Conventional direct arthrography is a well-established diagnostic technique for the evaluation of wrist pain, and the advanced forms of arthrography such as cinefluorography have allowed the techniques of diagnostic arthroscopy to be implemented at the wrist joint (1315).
Diagnosing a TFCC tear by direct MRA has not been
entirely satisfactory, although the relatively high positive predictive value for MRA has been reported for the detection of TFCC tears. The negative results of MRA in patients with a clinical suspicion of an TFCC tear should be interpreted with caution (16). On the other hand, conventional direct arthrography has been regarded as being effective for evaluating TFCC tears (17). However, if contrast is seen at the mid-carpal joint, it is often difficult to determine which intercarpal ligament is torn: the SL or the LT ligament. Therefore, we assumed that DCA could be helpful for evaluating the intercarpal ligament or TFCC by continuous fluoroscopic evaluation, especially for the evaluation of LT and SL ligament injuries. Because contrast leakage into the mid-carpal joint may develop during or after passive wrist movement on DCA, partially-healed intercarpal ligament tears or flap tears are expected to be more detectable because they show delayed contrast leakage into the mid-carpal joint or distal radioulnar joint. DCA not only may provide better delineation of the carpal ligaments, but also, it demonstrates the presence or absence of contrast leakage through the carpal ligament tears (11).

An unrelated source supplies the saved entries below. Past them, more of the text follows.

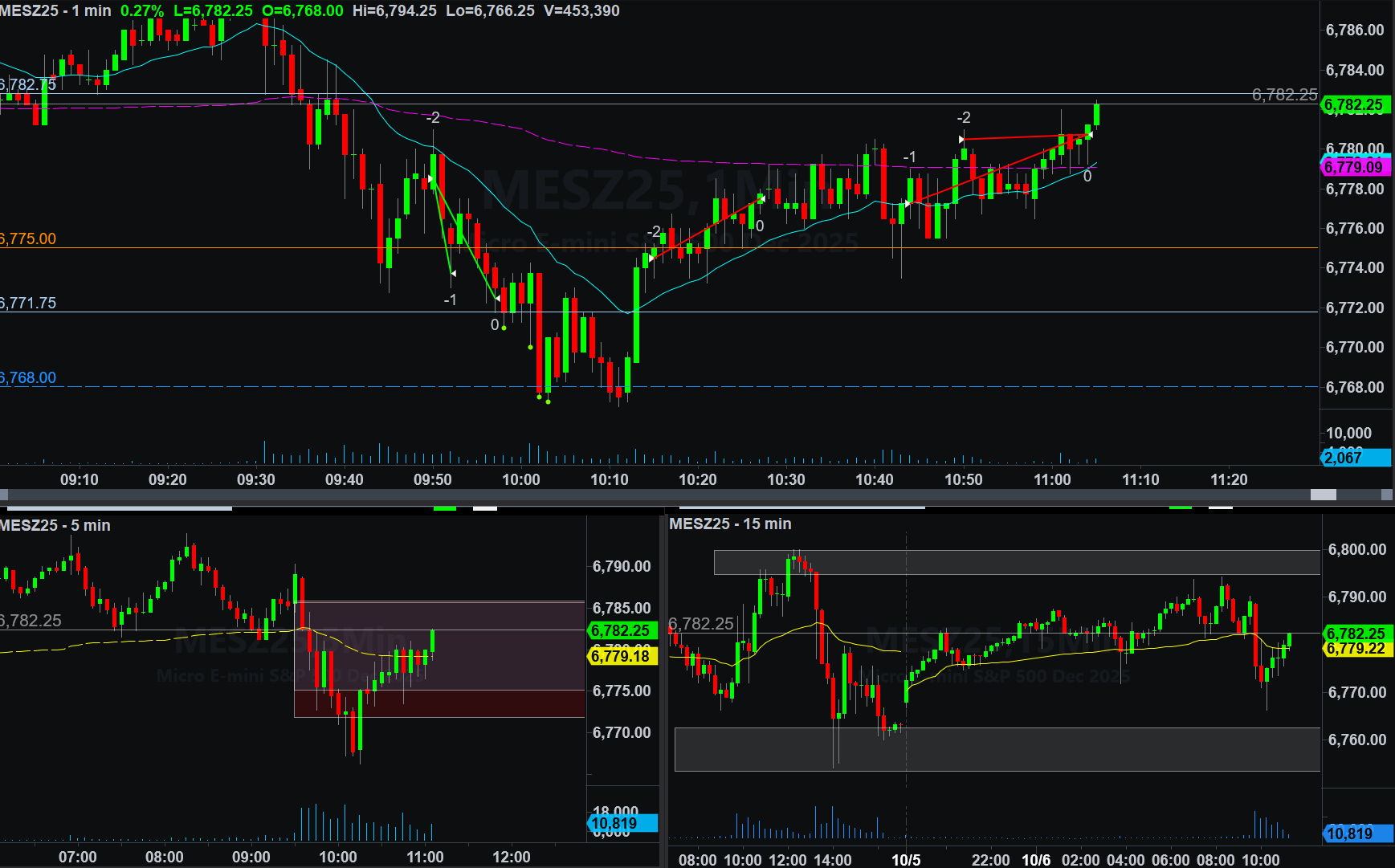The height and width of the screenshot is (868, 1395).
Task: Select the yellow 6,779.22 tag on 15-min chart
Action: 1356,648
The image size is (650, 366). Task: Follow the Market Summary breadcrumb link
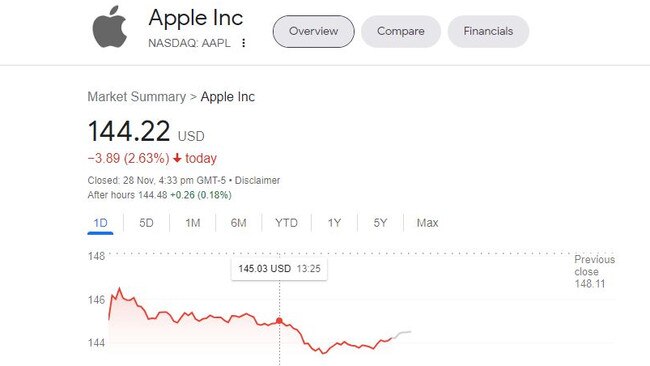(x=136, y=97)
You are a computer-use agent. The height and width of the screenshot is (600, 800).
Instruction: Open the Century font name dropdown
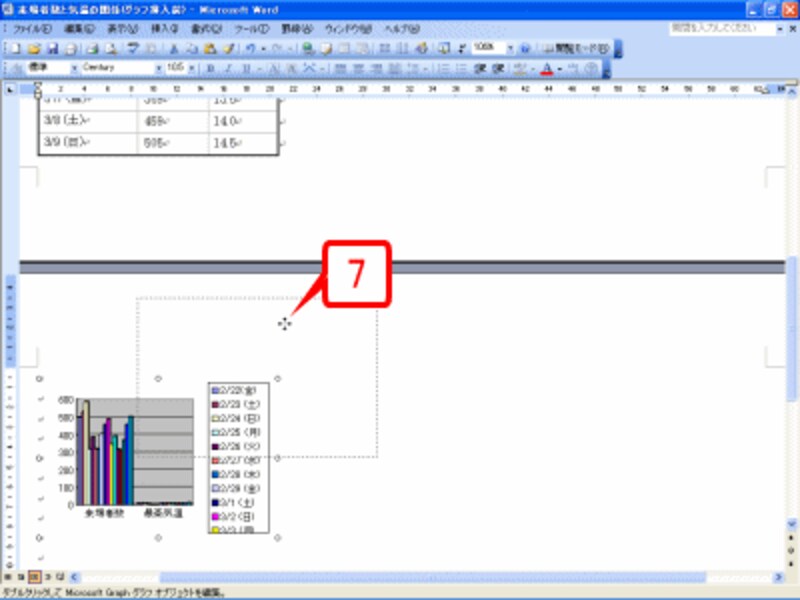[x=157, y=68]
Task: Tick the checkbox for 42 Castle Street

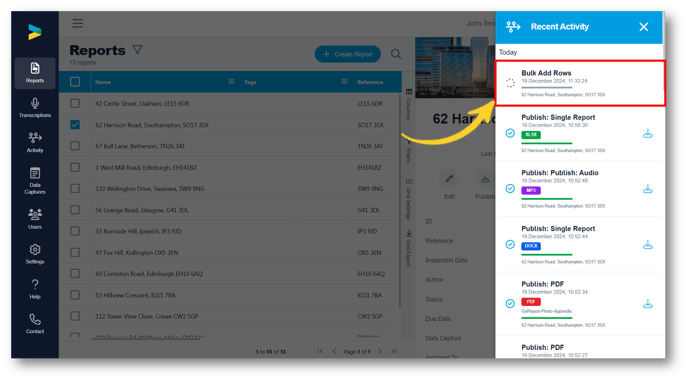Action: [75, 104]
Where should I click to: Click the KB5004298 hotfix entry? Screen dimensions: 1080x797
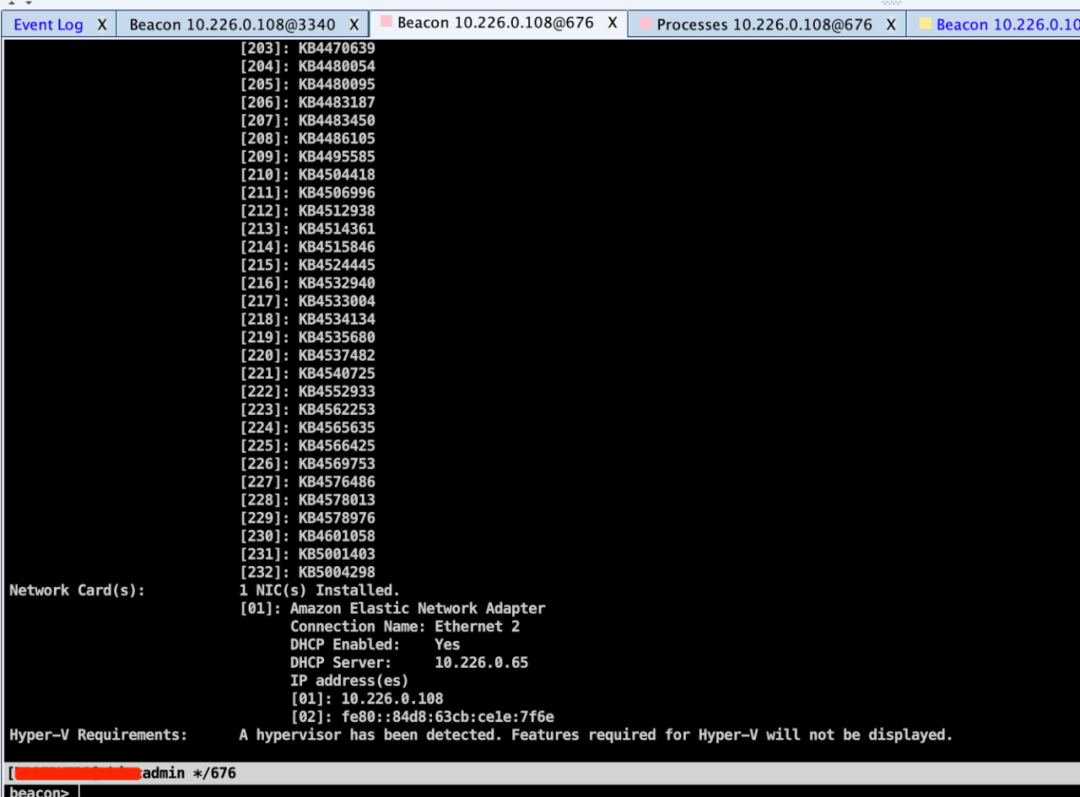336,572
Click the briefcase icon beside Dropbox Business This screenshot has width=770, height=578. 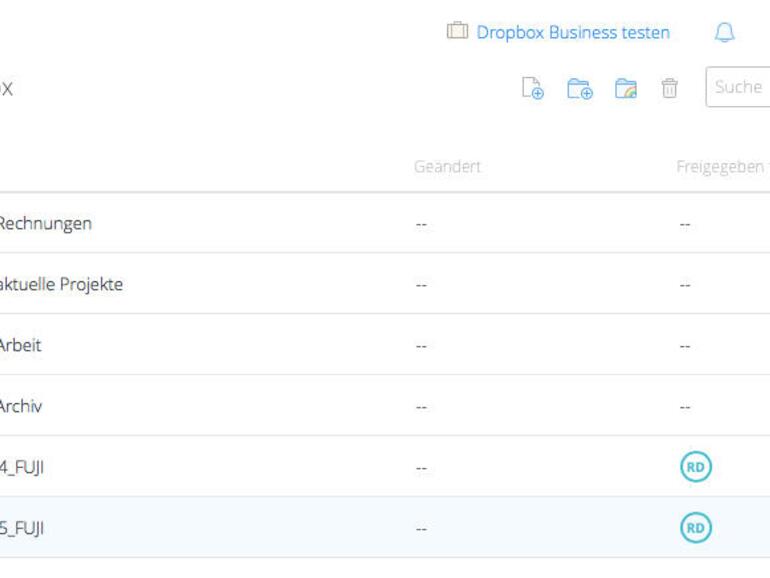[x=457, y=32]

A single-injection of the radiocarpal joint alone may be sufficient during wrist arthrography instead of the traditional triple-injection wrist arthrography (1819). Single-injection wrist arthrography is superior to routine MRI for the detection of full-thickness TFCC tears (20). In this study, we used a single-compartment injection via the radiocarpal joint for both DCA and MRA, and this demonstrated pretty good diagnostic performances, especially for TFCC tears.
In this study, the diagnostic accuracy of DCA was similar with that of MRA for SL ligament and LT ligament tears (86.8% of DCA and 89.5% of MRA for SL ligament tear; 92.1% of DCA and 89.5% of MRA for LT ligament tear). For TFCC tears, the overall accuracy of both was same (97.4% for both DCA and MRA). The inter-examination agreements between DCA and MRA had relatively high kappa values (from substantial to perfect), and this is indicative of good inter-examination agreement.
Regarding the Palmer classification, there were many mismatching cases between DCA and MRA. Nine cases of Palmer class IIC lesions (9/12, 75%) were mistaken for class IA lesions on DCA because chondromalacia of the lunate or triquetrum was difficult to find on DCA, except for the cases with severe joint space narrowing. Six Palmer class IIC lesions (6/12, 50%) could not be exactly diagnosed on MRA because of the limitation for evaluating chondromalacia or LT ligament tears. Therefore, chondromalacia of the lunate or triquetrum may be hard to determine correctly on both DCA and MRA. For the diagnosis of Palmer class IIB lesions, MRA may be superior to DCA, as the latter resulted in five false-negative cases. Because the Palmer classification result is not a main factor that influences the treatment planning, this misinterpretation of DCA may not be important in actual clinical practice.
This study has some limitations. First, only full-thickness tears of the TFCC, SL and LT ligaments on arthroscopy were considered positive lesions. Less well defined lesions (e.g., partial-thickness tears in the TFCC and intercarpal ligaments) were not included in the determination of the sensitivity, specificity or accuracy of MRA. Second, the radiation dose by continuous fluoroscopy was not measured. So, we can not recommend an optimal examination time of DCA for detecting delayed contrast leakage.
In conclusion, DCA with a single-compartment injection may be more helpful for the evaluation of wrist pain or instability instead of MRA, especially for TFCC tears.